## What this task involves
Every line of the data, first to last, must be written out unchanged.

Records from a collection:
※ ※ ※
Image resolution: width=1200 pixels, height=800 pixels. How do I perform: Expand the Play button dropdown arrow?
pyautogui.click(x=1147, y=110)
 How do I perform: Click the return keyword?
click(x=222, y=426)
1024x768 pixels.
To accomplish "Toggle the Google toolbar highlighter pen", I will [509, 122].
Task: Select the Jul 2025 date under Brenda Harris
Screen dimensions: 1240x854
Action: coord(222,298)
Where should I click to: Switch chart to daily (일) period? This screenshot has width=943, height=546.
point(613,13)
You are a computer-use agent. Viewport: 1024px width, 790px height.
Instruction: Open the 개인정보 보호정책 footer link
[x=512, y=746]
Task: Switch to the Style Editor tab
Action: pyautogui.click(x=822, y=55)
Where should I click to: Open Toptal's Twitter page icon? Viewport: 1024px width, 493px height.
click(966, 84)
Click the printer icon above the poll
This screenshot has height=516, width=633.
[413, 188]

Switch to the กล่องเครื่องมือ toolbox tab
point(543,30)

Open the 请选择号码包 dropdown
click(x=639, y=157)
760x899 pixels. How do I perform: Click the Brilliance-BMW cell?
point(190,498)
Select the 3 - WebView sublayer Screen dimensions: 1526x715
※ ※ ※
## Response below
Image resolution: width=1200 pixels, height=800 pixels. How do I perform: Expand the Play button dropdown arrow?
pyautogui.click(x=1147, y=110)
 How do I perform: Click the return keyword?
click(x=222, y=426)
1024x768 pixels.
To accomplish "Toggle the Google toolbar highlighter pen", I will [509, 122].
Task: Select the Jul 2025 date under Brenda Harris
Screen dimensions: 1240x854
Action: coord(222,298)
Where should I click to: Switch chart to daily (일) period? This screenshot has width=943, height=546.
point(613,13)
You are a computer-use agent. Viewport: 1024px width, 790px height.
Instruction: Open the 개인정보 보호정책 footer link
[x=512, y=746]
Task: Switch to the Style Editor tab
Action: pyautogui.click(x=822, y=55)
Where should I click to: Open Toptal's Twitter page icon? Viewport: 1024px width, 493px height.
click(966, 84)
Click the printer icon above the poll
This screenshot has height=516, width=633.
[413, 188]

Switch to the กล่องเครื่องมือ toolbox tab
point(543,30)

Open the 请选择号码包 dropdown
click(x=639, y=157)
760x899 pixels. How do I perform: Click the Brilliance-BMW cell?
point(190,498)
Select the 3 - WebView sublayer Screen dimensions: 1526x715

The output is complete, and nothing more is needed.